Le capital de risque n'a pas été oublié

Publié le 06/12/2008 à 00:00

Le capital de risque n'a pas été oublié

Publié le 06/12/2008 à 00:00

Par Pierre Théroux

La Société de crédit commercial autochtone (SOCCA) est aussi active dans le financement sous forme de capital de risque, à titre de commanditaire d'Investissement Premières Nations du Québec.

Lancée en 2002, cette société de capital de risque " est venue combler les besoins en équité et en quasi-équité pour la capitalisation des entreprises ", dit Jean Vincent.

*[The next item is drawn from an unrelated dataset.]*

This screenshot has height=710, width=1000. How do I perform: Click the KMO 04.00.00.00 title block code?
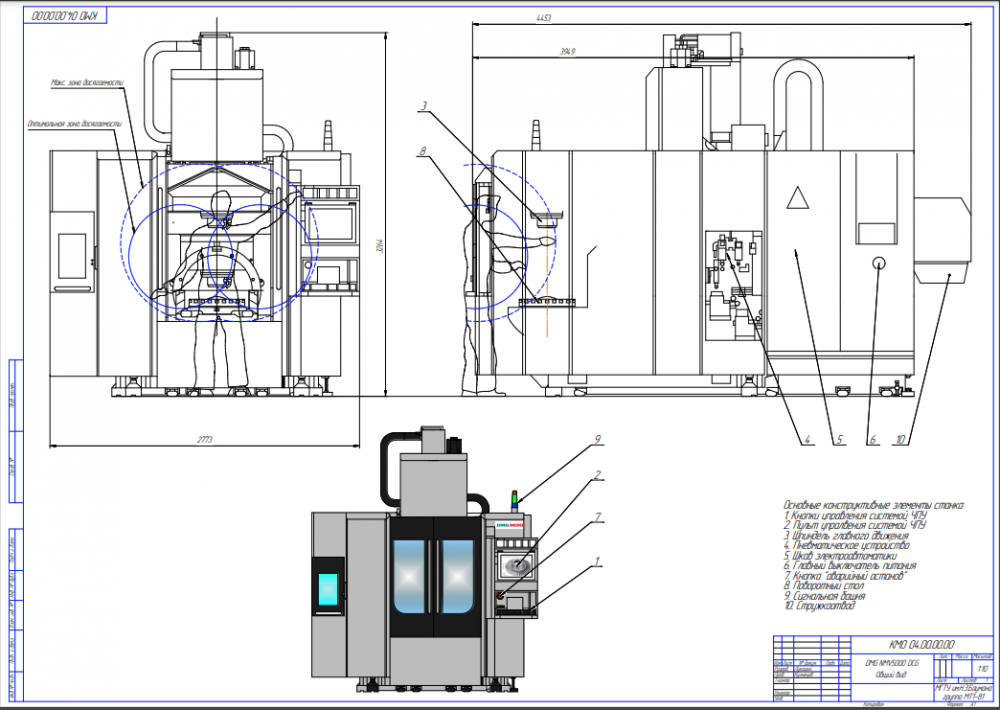coord(922,643)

Dotée d'un capital de 7 millions provenant de la SOCCA (1 million), du Régime des bénéfices autochtone (2 millions), de la Corporation de développement économique montagnaise (1 million), du Fonds de solidarité FTQ (2 millions), et du Mouvement Desjardins (1 million), Investissement Premières Nations du Québec a investi quelque 6 millions dans une quinzaine de projets. Le plus important étant celui de l'Hôtel-Musée Premières Nations, qui a ouvert ses portes à Wendake au printemps.

Le financement, qui varie de 75 000 à 500 000 $, se fait sous forme de capital- actions, de débentures, de prêts participatifs et de prêts à redevances.